The Graph Structure¶
In the previous page, we explained how to fetch data from existing data structures. This along does not make it a 'graph' because we only have isolated 'nodes'. To navigate from one data structure to another, we need to introduce 'edges' to link 'nodes' together.
Graph Edges¶
The data structures in NOMAD
are inherently linked together.
For example, an upload is a collection of entries, an entry corresponding to an archive, a user group is a collection of users,
each user may be the owner of several uploads, etc.
Thus, it is natural to link these data structures together via special tokens.
The following figure illustrates the relationships between the data structures in NOMAD
with the special tokens highlighted.
For example, if there is an upload with ID example_upload_id
, and it has an entry with ID example_entry_id
,
the request to fetch the entry_id
and entry_create_time
of the entry, together with upload_create_time
in the upload, would look like this.
{
"uploads": {
"example_upload_id": {
"upload_create_time": {"m_request": {"directive": "plain"}},
"entries": {
"example_entry_id": {
"entry_id": {"m_request": {"directive": "plain"}},
"entry_create_time": {"m_request": {"directive": "plain"}}
}
}
}
}
}
Here it uses the special token entries
to navigate from the upload to the entry.
If needed, one can further navigate from the entry to the archive, or from the upload to the file system, etc.
This is the essence of the graph: to link data structures together via edges, allowing for complex queries and data retrieval.
It shall be noted that those 'special tokens' do not exist in the original documents stored in MongoDB
.
They are defined by the graph API to establish the relationships between the data structures.
Fuzzy Fetching¶
Imagine we start with an upload with a known ID example_upload_id
, and we want to find all entries that belong to this upload.
How can we achieve this without knowing the exact entry IDs a priori?
One can use the special key *
to represent all entries under the upload.
Thus, all entries under the upload can be fetched as follows:
{
"uploads": {
"example_upload_id": {
"entries": {
"*": {
"entry_id": {"m_request": {"directive": "plain"}},
"entry_create_time": {"m_request": {"directive": "plain"}}
}
}
}
}
}
default pagination
To avoid performance issues, the server will paginate the results by default.
To control the pagination, one can use the pagination
field in the request configuration (see below).
no universality
The *
wildcard is not universal and only works for homogeneous data.
This means it can only be used to represent upload_id
, entry_id
, dataset_id
, etc., for data that follows a fixed schema (MongoDB
).
It won't work in archives, the corresponding metainfo (definitions), and alike.
Fuzzy Query¶
The request configuration allows one to perform fuzzy queries to further filter data before fetching, via the query
and pagination
fields.
class RequestConfig(BaseModel):
# ... other fields omitted for brevity ...

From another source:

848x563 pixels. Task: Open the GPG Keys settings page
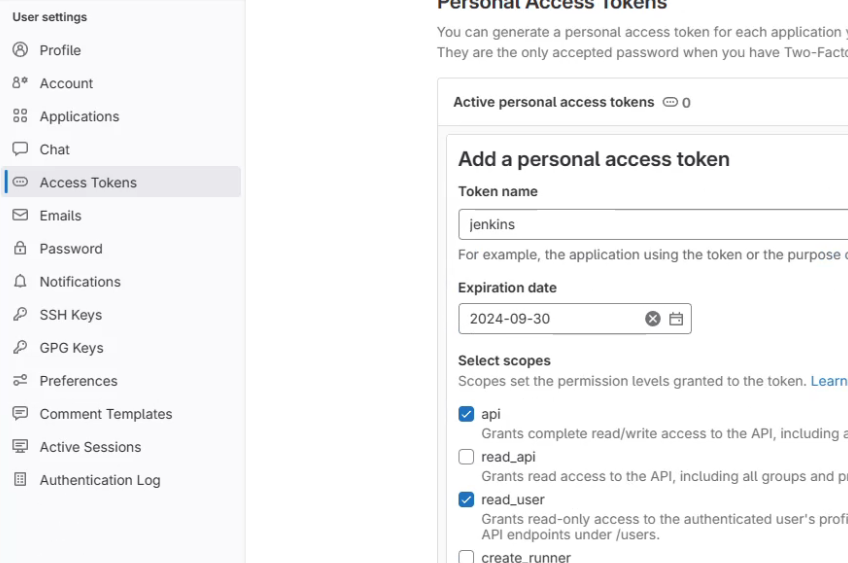71,348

pagination: None | dict = Field(
None,
description="""
The pagination configuration used for MongoDB search.
This setting does not propagate to its children.
For Token.ENTRIES, Token.UPLOADS and Token.DATASETS, different validation rules apply.

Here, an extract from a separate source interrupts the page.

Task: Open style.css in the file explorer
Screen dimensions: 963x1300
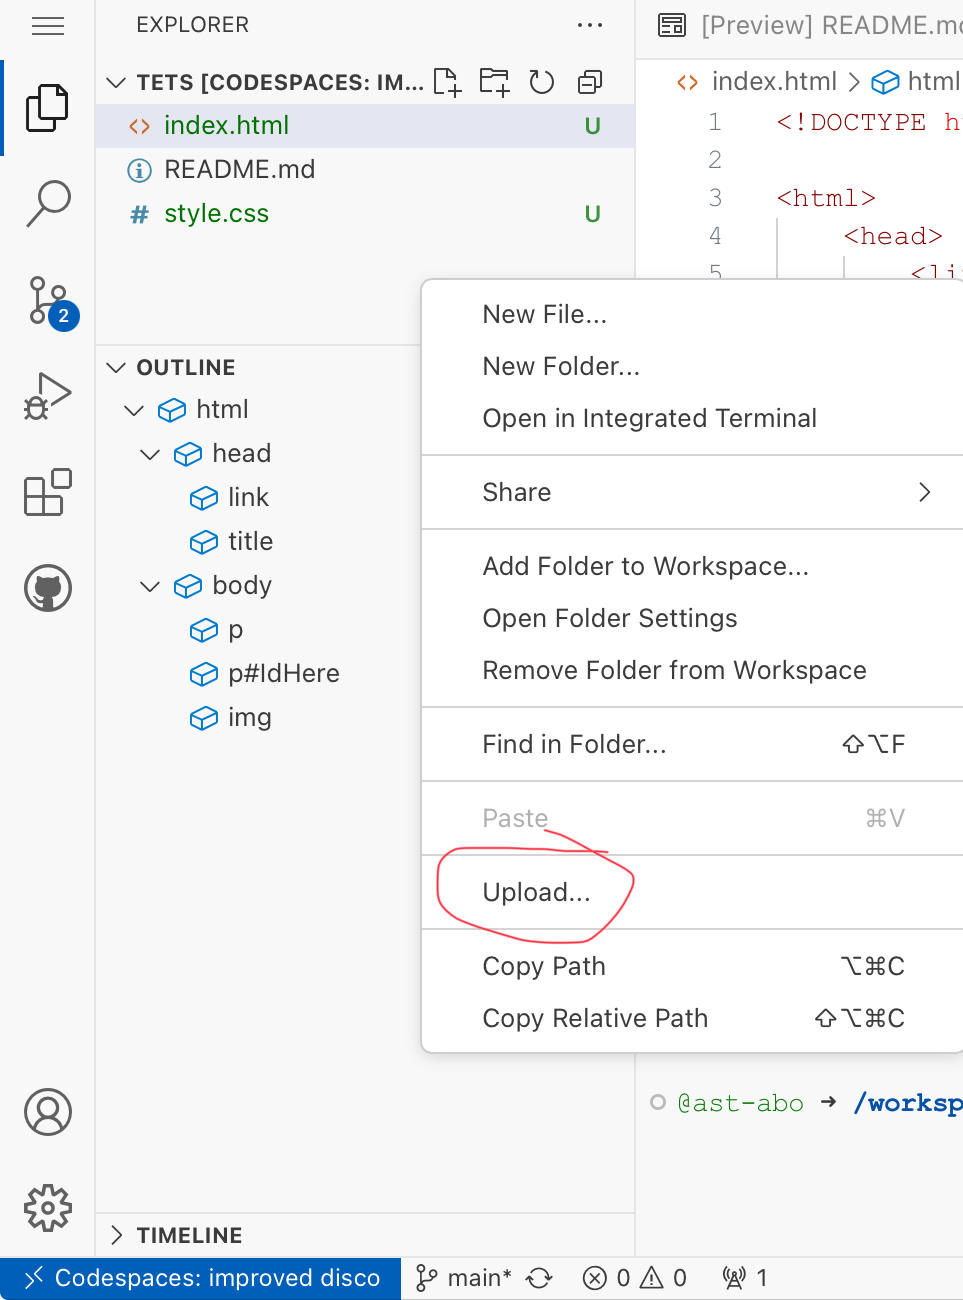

Please refer to `DatasetPagination`, `UploadProcDataPagination`, `MetadataPagination` for details.
""",
)
query: None | dict = Field(
None,
description="""
The query configuration used for either mongo or elastic search.
This setting does not propagate to its children.
It can only be defined at the root levels including Token.ENTRIES, Token.UPLOADS and 'm_datasets'.
For Token.ENTRIES, the query is used in elastic search. It must comply with `WithQuery`.
For Token.UPLOADS, the query is used in mongo search. It must comply with `UploadProcDataQuery`.
For Token.DATASETS, the query is used in mongo search. It must comply with `DatasetQuery`.
For Token.GROUPS, the query is used in mongo search. It must comply with `UserGroupQuery`.
""",
)
# ... other fields omitted for brevity ...
To instruct the server to perform a query, one need to attach a request config with valid query
and pagination
(optional) with the m_request
key under the root level.
The root level is the top-level following the special tokens, such as uploads
, entries
, etc.
Combined with fuzzy fetching, one can perform filter and fetch. For example, if one wants to fetch all entries under an upload with a specific parser name, the request would look like this.
{
"uploads":{
"example_upload_id":{
"entries":{
"m_request":{ "query":{ "parser_name":"desired_parser" } },
"*":{
"entry_id":{ "m_request":{ "directive":"plain" } },
"entry_create_time":{ "m_request":{ "directive":"plain" } }
}
}
}
}
}
As explained in the comments, depending on the specific token, the query must comply with the corresponding query model.
The pagination
field shall also comply with the corresponding pagination model.
Those models are used in conventional REST endpoints, and one can find more details in the corresponding documentation.